# [DATA PROVIDED]
########################################
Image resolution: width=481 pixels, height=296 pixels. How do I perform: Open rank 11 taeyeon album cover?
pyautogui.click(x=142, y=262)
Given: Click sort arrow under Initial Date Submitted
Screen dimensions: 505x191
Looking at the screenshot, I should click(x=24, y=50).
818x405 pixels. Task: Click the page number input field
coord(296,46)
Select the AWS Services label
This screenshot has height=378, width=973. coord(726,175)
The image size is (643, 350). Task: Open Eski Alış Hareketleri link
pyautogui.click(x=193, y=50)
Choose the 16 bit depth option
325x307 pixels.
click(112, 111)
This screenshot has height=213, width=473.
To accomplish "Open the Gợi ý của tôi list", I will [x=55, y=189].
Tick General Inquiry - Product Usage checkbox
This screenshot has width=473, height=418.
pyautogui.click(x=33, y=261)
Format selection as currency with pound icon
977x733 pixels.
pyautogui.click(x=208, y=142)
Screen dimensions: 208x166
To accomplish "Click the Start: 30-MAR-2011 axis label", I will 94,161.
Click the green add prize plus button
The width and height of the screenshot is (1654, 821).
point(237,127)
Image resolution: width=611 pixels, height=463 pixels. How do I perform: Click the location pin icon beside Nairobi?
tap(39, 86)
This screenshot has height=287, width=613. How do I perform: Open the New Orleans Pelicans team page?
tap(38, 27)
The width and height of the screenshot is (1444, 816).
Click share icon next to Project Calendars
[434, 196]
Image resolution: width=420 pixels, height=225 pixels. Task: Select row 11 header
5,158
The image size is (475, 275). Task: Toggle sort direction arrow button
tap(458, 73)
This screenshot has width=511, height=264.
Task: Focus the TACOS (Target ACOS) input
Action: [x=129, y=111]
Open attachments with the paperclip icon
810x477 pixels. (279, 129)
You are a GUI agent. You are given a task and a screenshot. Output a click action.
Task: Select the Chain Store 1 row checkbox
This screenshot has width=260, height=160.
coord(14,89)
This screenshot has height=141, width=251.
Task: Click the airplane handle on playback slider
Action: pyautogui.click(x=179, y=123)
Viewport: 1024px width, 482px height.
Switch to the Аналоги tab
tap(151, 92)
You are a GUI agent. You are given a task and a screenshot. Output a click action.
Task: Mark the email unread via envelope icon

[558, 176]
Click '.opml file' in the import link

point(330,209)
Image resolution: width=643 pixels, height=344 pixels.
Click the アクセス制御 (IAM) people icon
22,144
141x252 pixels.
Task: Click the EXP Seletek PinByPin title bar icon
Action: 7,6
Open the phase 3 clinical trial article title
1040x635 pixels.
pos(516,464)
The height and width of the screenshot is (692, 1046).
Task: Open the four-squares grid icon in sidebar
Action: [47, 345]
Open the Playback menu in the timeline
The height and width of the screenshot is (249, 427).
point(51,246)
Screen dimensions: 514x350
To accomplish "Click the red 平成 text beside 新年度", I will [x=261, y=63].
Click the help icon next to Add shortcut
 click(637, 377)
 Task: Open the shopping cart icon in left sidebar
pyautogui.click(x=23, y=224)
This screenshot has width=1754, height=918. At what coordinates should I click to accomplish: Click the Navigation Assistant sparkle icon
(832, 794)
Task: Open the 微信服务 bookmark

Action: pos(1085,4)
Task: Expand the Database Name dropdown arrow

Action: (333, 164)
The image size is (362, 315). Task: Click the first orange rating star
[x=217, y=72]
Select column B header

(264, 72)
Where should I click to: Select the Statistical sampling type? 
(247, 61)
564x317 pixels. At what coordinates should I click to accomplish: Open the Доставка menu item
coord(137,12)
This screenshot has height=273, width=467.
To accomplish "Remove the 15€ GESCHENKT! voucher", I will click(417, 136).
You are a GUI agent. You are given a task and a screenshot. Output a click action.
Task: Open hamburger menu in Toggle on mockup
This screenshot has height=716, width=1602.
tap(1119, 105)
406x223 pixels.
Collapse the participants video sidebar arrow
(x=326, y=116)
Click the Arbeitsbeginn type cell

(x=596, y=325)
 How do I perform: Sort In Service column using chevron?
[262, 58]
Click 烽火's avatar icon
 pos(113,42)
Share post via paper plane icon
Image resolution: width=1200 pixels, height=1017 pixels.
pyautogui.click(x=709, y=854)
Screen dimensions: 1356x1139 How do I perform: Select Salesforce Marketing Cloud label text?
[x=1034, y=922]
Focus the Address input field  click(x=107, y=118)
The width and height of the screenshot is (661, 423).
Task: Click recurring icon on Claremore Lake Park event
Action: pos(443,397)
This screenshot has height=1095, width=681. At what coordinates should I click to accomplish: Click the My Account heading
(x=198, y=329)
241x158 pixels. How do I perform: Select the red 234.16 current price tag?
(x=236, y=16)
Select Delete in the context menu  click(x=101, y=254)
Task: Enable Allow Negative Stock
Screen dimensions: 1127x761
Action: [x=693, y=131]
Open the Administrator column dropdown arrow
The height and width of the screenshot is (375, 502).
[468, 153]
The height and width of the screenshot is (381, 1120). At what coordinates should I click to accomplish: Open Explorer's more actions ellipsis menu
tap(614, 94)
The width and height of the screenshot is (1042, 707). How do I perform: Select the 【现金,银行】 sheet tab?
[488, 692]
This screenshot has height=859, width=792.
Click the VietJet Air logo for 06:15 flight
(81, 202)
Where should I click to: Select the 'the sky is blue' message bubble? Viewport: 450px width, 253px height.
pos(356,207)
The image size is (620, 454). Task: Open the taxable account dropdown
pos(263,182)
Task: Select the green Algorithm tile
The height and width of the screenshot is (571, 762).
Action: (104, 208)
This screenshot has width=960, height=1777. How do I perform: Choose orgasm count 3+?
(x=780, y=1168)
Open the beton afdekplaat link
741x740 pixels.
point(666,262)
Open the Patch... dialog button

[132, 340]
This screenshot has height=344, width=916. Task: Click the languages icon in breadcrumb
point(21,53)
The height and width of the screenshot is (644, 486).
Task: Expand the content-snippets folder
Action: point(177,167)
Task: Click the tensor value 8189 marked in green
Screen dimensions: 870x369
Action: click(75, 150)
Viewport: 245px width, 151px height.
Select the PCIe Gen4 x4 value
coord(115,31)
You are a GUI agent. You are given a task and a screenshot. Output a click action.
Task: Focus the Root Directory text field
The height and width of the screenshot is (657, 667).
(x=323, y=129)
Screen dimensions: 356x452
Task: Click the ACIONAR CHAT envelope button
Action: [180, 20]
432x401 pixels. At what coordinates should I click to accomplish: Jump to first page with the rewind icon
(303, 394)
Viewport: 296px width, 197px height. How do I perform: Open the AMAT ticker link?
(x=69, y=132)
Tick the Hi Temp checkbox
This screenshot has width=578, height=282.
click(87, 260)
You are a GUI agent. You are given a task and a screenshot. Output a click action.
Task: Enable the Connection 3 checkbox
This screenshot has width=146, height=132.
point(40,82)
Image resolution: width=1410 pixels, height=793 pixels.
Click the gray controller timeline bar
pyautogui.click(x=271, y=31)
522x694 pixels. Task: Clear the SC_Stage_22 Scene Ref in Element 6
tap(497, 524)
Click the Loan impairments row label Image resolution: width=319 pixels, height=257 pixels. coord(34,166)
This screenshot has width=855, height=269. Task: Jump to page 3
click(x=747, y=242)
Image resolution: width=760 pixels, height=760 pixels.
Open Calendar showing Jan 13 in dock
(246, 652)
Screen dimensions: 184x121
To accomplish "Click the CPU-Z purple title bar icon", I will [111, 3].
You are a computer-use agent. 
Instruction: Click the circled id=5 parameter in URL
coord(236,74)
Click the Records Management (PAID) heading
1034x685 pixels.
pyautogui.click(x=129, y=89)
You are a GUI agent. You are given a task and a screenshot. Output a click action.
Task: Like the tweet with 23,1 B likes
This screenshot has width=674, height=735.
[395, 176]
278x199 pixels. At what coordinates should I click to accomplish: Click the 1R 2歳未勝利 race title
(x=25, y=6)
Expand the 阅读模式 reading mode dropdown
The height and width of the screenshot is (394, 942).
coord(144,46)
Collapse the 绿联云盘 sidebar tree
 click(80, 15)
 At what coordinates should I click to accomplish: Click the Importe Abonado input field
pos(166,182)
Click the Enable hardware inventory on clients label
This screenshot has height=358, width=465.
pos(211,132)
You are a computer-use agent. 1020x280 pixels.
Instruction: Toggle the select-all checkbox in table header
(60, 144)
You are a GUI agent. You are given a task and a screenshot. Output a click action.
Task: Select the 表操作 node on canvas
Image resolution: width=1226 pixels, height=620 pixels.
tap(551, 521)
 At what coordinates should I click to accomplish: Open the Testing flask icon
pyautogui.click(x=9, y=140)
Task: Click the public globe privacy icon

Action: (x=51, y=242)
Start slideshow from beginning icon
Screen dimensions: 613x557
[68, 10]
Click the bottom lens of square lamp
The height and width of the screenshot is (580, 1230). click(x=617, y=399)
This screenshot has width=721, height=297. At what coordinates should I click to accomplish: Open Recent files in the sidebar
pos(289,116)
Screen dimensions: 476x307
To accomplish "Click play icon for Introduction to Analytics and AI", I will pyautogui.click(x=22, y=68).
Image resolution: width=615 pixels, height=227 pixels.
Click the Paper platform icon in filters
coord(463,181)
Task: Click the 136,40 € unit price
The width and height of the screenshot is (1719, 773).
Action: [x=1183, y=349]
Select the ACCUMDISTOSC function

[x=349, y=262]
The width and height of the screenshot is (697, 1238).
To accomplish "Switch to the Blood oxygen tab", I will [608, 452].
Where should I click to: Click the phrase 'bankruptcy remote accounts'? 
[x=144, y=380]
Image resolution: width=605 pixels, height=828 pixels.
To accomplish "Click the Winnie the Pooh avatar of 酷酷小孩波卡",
########################################
# [WHAT TO WORK ON]
From the material above, set down exactly the lines starting at the one with "Task: Enable Allow Negative Stock" and ending at the one with "Image resolution: width=1410", end lines included.

# [RESPONSE]
Task: Enable Allow Negative Stock
Screen dimensions: 1127x761
Action: [x=693, y=131]
Open the Administrator column dropdown arrow
The height and width of the screenshot is (375, 502).
[468, 153]
The height and width of the screenshot is (381, 1120). At what coordinates should I click to accomplish: Open Explorer's more actions ellipsis menu
tap(614, 94)
The width and height of the screenshot is (1042, 707). How do I perform: Select the 【现金,银行】 sheet tab?
[488, 692]
This screenshot has height=859, width=792.
Click the VietJet Air logo for 06:15 flight
(81, 202)
Where should I click to: Select the 'the sky is blue' message bubble? Viewport: 450px width, 253px height.
pos(356,207)
The image size is (620, 454). Task: Open the taxable account dropdown
pos(263,182)
Task: Select the green Algorithm tile
The height and width of the screenshot is (571, 762).
Action: (104, 208)
This screenshot has width=960, height=1777. How do I perform: Choose orgasm count 3+?
(x=780, y=1168)
Open the beton afdekplaat link
741x740 pixels.
point(666,262)
Open the Patch... dialog button

[132, 340]
This screenshot has height=344, width=916. Task: Click the languages icon in breadcrumb
point(21,53)
The height and width of the screenshot is (644, 486).
Task: Expand the content-snippets folder
Action: point(177,167)
Task: Click the tensor value 8189 marked in green
Screen dimensions: 870x369
Action: click(75, 150)
Viewport: 245px width, 151px height.
Select the PCIe Gen4 x4 value
coord(115,31)
You are a GUI agent. You are given a task and a screenshot. Output a click action.
Task: Focus the Root Directory text field
The height and width of the screenshot is (657, 667).
(x=323, y=129)
Screen dimensions: 356x452
Task: Click the ACIONAR CHAT envelope button
Action: [180, 20]
432x401 pixels. At what coordinates should I click to accomplish: Jump to first page with the rewind icon
(303, 394)
Viewport: 296px width, 197px height. How do I perform: Open the AMAT ticker link?
(x=69, y=132)
Tick the Hi Temp checkbox
This screenshot has width=578, height=282.
click(87, 260)
You are a GUI agent. You are given a task and a screenshot. Output a click action.
Task: Enable the Connection 3 checkbox
This screenshot has width=146, height=132.
point(40,82)
Image resolution: width=1410 pixels, height=793 pixels.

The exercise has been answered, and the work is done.